Resolvemos fundar o nosso. Um espaço não comercial, de resistência. Mais um trabalho de militância, voluntário, por suposto. Jaime propôs um jornal; eu, uma revista. O nome eu escolhi (ele queria Bacurau). Dividimos as tarefas. A capa ficou com ele, a linha editorial também.

Correr atrás da grana ficou por minha conta. A paleta de cores, depois de larga prosa, Jaime fechou questão – “nossas cores vão ser o vermelho e o amarelo, porque revista tem que ter cor de luta, cor vibrante” (eu queria verde-floresta). Na paz, acabei enfiando um branco.

Fizemos a primeira edição da Xapuri lá mesmo, na Reserva, em uma noite. Optamos por centrar na pauta socioambiental. Nossa primeira capa foi sobre os povos indígenas isolados do Acre: ‘Isolados, Bravos, Livres: Um Brasil Indígena por Conhecer”. Depois de tudo pronto, Jaime inventou de fazer uma outra boneca, “porque toda revista tem que ter número zero”.

Dessa vez finquei pé, ficamos com a capa indígena. Voltei pra Brasília com a boneca praticamente pronta e com a missão de dar um jeito de imprimir. Nos dias seguintes, o Jaime veio pra Formosa, pra convencer minha irmã Lúcia a revisar a revista, “de grátis”. Com a primeira revista impressa, a próxima tarefa foi montar o Conselho Editorial.

Jaime fez questão de visitar, explicar o projeto e convidar pessoalmente cada conselheiro e cada conselheira (até a doença agravar, nos seus últimos meses de vida, nunca abriu mão dessa tarefa). Daqui rumamos pra Goiânia, para convidar o arqueólogo Altair Sales Barbosa, nosso primeiro conselheiro. “O mais sabido de nóis,” segundo o Jaime.

Trilhamos uma linda jornada. Em 80 meses, Jaime fez questão de decidir, mensalmente, o tema da capa e, quase sempre, escrever ele mesmo. Às vezes, ligava pra falar da ótima ideia que teve, às vezes sumia e, no dia certo, lá vinha o texto pronto, impecável.

Na sexta-feira, 9 de julho, quando preparávamos a Xapuri 81, pela primeira vez em sete anos, ele me pediu para cuidar de tudo.
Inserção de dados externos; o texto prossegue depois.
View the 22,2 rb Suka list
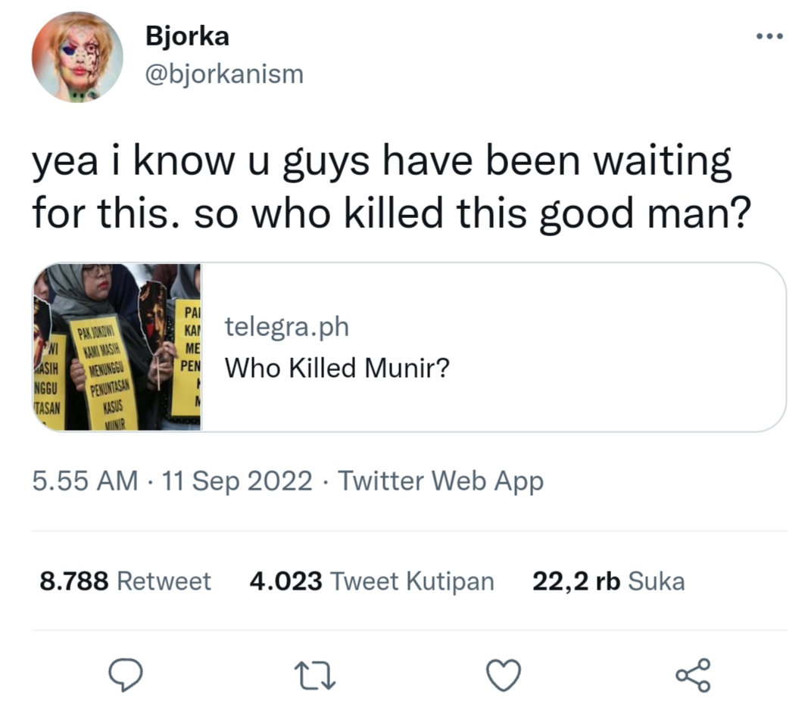This screenshot has width=811, height=710. click(x=608, y=581)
Foi uma conversa triste, ele estava agoniado com os rumos da doença e com a tragédia que o Brasil enfrentava. Não falamos em morte, mas eu sabia que era o fim.

Hoje, cá estamos nós, sem as capas do Jaime, sem as pautas do Jaime, sem o linguajar do Jaime, sem o jaimês da Xapuri, mas na labuta, firmes na resistência. Mês sim, mês sim de novo, como você sonhava, Jaiminho, carcamos porva e, enfim, chegamos à nossa edição número 100. E, depois da Xapuri 100, como era desejo seu, a gente segue esperneando.

Fica tranquilo, camarada, que por aqui tá tudo direitim.